Mo Hayder é para mim, a rainha do gore sob a forma literária. Os elementos descritivos altamente realistas de violência não são propriamente fáceis de digerir, sobretudo para as pessoas mais impressionáveis. Não tendo lido os livros por ordem, gostei de ler
Pele e ao ler
Os Pássaros da Morte, a autora ganhou um lugar cativo nos meus autores preferidos.
O primeiro pormenor que salta à vista, imediatamente na capa, é a recomendação deste livro por Tess Gerritsen, uma outra autora que prezo e que ao mesmo tempo, possui um estilo de escrita relativamente semelhante ao de Hayder, no que concerne à descrição de pormenores, dotando-os de um hábil mas natural cariz perturbador. Um outro pormenor inerente à edição do livro em Portugal é a não adopção (por enquanto para já) do acordo ortográfico por parte das Publicações Europa América. Uma medida que felicito e desejo que seja mantida até porque e mais uma vez tenho que confessar, sou completamente contra este novo acordo ortográfico...

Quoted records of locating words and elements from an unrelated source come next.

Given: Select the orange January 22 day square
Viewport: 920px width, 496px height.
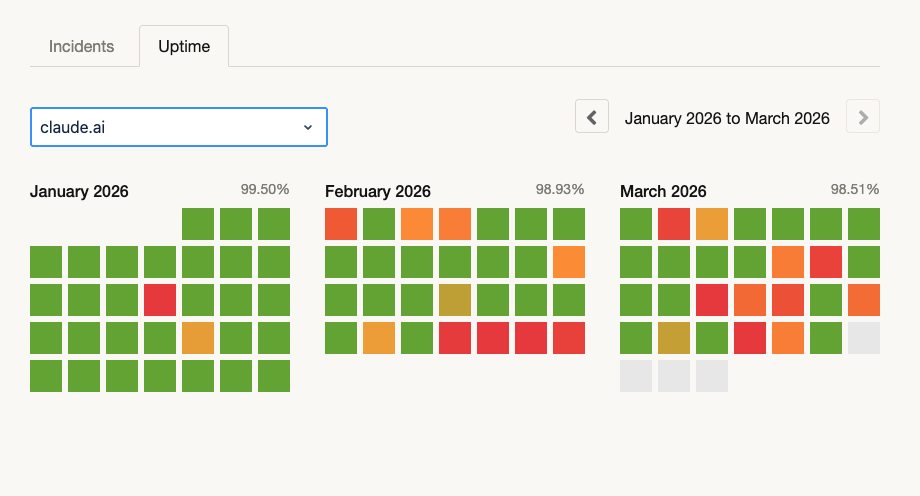Looking at the screenshot, I should point(198,338).

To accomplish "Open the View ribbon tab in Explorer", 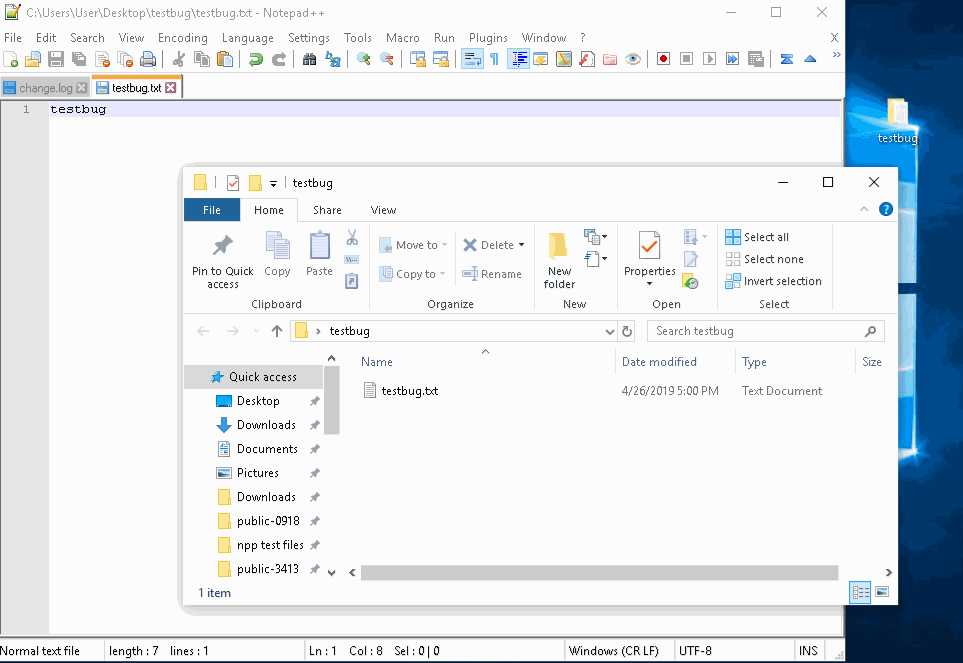I will click(383, 210).
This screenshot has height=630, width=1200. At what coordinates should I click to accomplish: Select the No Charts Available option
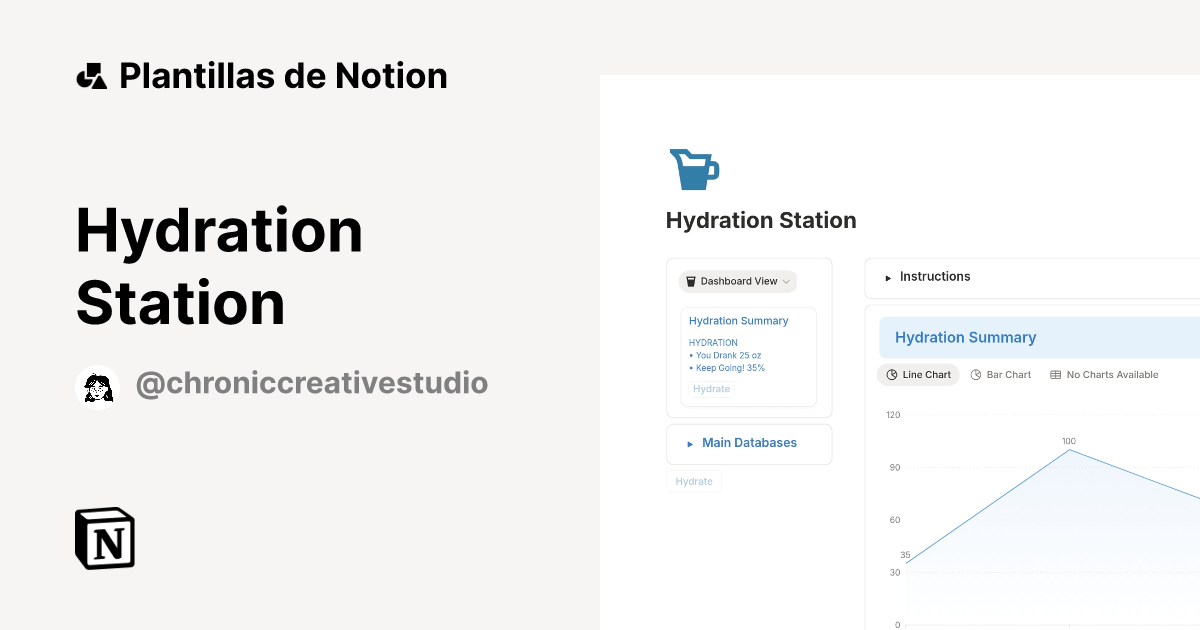(1105, 374)
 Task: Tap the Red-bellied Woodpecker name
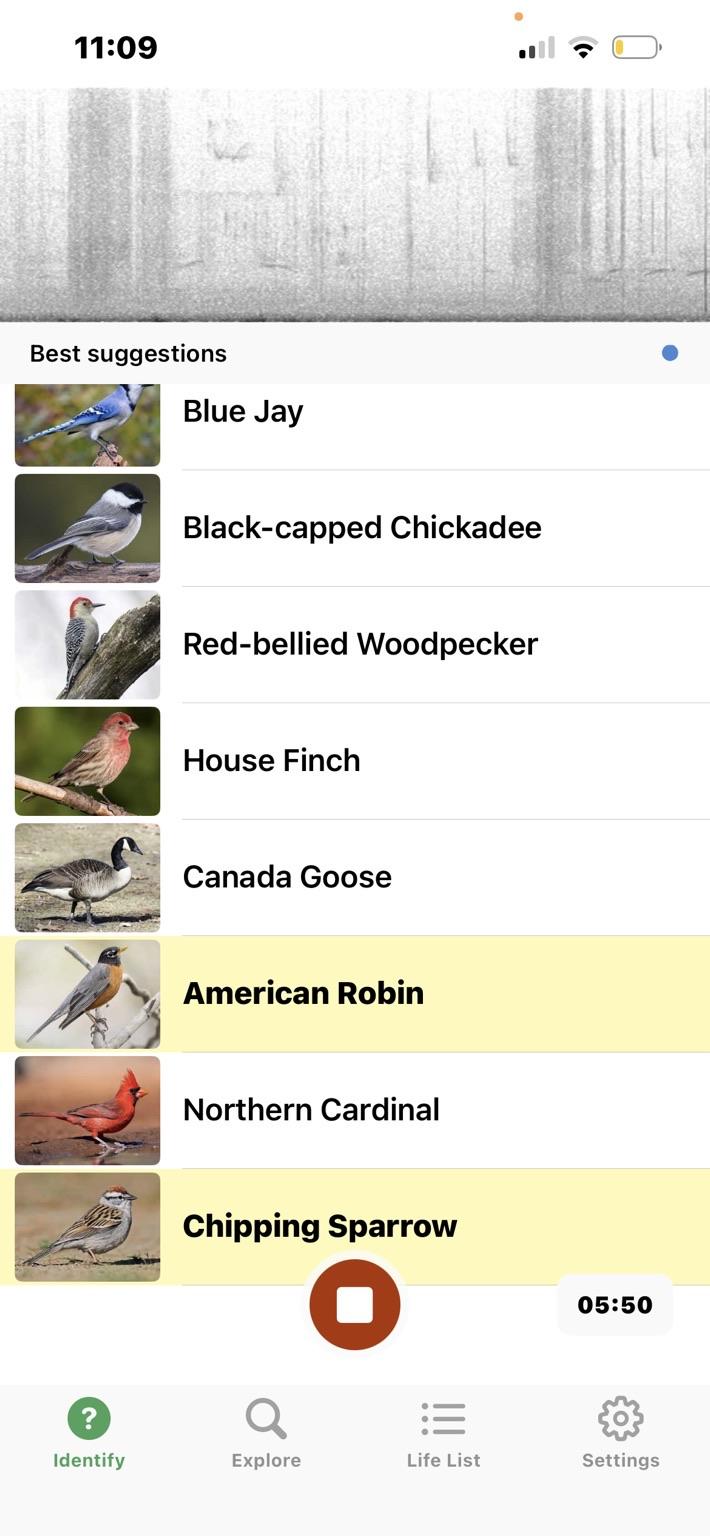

Posto isto, debrucemo-nos então na análise deste livro. Em Perdida, Hayder opta por um registo diferente, e reprime os níveis de violência. Ao invés de um homicídio brutal, a autora escolhe explorar o desaparecimento de uma menina, que acontece em circunstâncias pouco usuais: num caso de carjacking. E o homem usa uma estranha máscara de Pai Natal, não conseguindo ser identificado. Quando este tipo envia uma carta perturbadora, Caffery acredita que ele vai roubar um outro carro com uma outra criança, tornando-se óbvio que ele não vai parar até que o impeçam.
O caso agrava-se quando a próxima vítima promete ser a filha do casal disfuncional Janice e Cory.
Caffery sabe que em casos como este, quanto mais tempo a criança estiver desaparecida, menores são as probabilidades de esta aparecer com vida. Por isso há toda uma ânsia muito natural por parte do leitor em acompanhar a história para conhecer o desenlace da criança raptada. E é aqui que aponto uma fragilidade no enredo. A pequena Martha, raptada logo no início, e após alguns instantes de descrição da investigação, deixa de ser subitamente mencionada na história. É quase como se a moça desaparecesse por instantes. Porém neste período são explorados uns tantos outros pontos que enriquecem a trama. Como por exemplo a vulnerabilidade de um jovem casal, já com problemas matrimoniais quando percebe que a sua jovem filha de cinco anos, Emily, poderá ter um destino muito semelhante ao de Martha.
De resto, pontos positivos para a organização do enredo, em que as subtramas estão intercaladas e narradas em capítulos pequenos; a descrição do jogo entre polícia/sequestrador, muitíssimo bem conseguida; a riqueza das personagens, especialmente as mães das garotas sequestradas, o que faz com que soframos de uma forma real, e durante todo o enredo, perguntando-nos constantemente qual terá sido o desfecho delas.
Para além da história principal do carjacking e sequestros, há um par de histórias subjacentes, que envolvem Jack Caffrey e outros membros da equipa. Inteligentemente, a autora incorpora fantasmas do passado na vida de Caffery e de Marley (e aparentemente, estes continuarão a estar bem presentes nas suas existências), de forma a que o leitor sinta uma empatia e compaixão imediata com estas personagens. Parece um cliché é certo, mas quem já acompanha a série de Jack Caffery conhece a sua infância terrível e quem leu Pele, conhece os traumas de Flea Marley. A intuição aguçada desta pode muito bem levá-la a ter problemas neste livro!
Os livros de Mo Hayder protagonizados por Caffery constituem uma saga, que se iniciou com os Pássaros da Morte. Como uma saga poderá haver aventuras independentes ou não. E neste livro, com tantas menções a Misty Kitson, torna-se quase imprescindível a leitura prévia de Pele antes deste livro, Perdida. Contudo quase que há um reverso da medalha: quem lê Perdida ou os Pássaros da Morte, está expectante com as várias passagens de violência gratuita que neste livro, raramente existem. Mo Hayder faz assim uma passagem do policial convencional e violento para um thriller mais de cariz psicológico.
É um tema igualmente polémico envolto numa narrativa poderosa, a aflição junta-se ao tom dramático. O rapto de crianças será sempre um factor lancinante e Hayder utiliza-o como ponto de partida para uma história onde o ritmo é quase sufocante e o leitor pensa constantemente: "time is running out". E depois a autora soube pegar num tema e desenvolvê-lo de forma a que o resultado fosse pouco cliché.
E não é apenas a história de um simples rapto. É a análise fria e crua de temáticas como a pedofilia, a negligência por parte de um marido, a impotência dos pais face ao rapto de uma filha.
Recomendo! Constitui uma leitura interessante e sobretudo constitui um relato impressionante para quem experiencia a maternidade.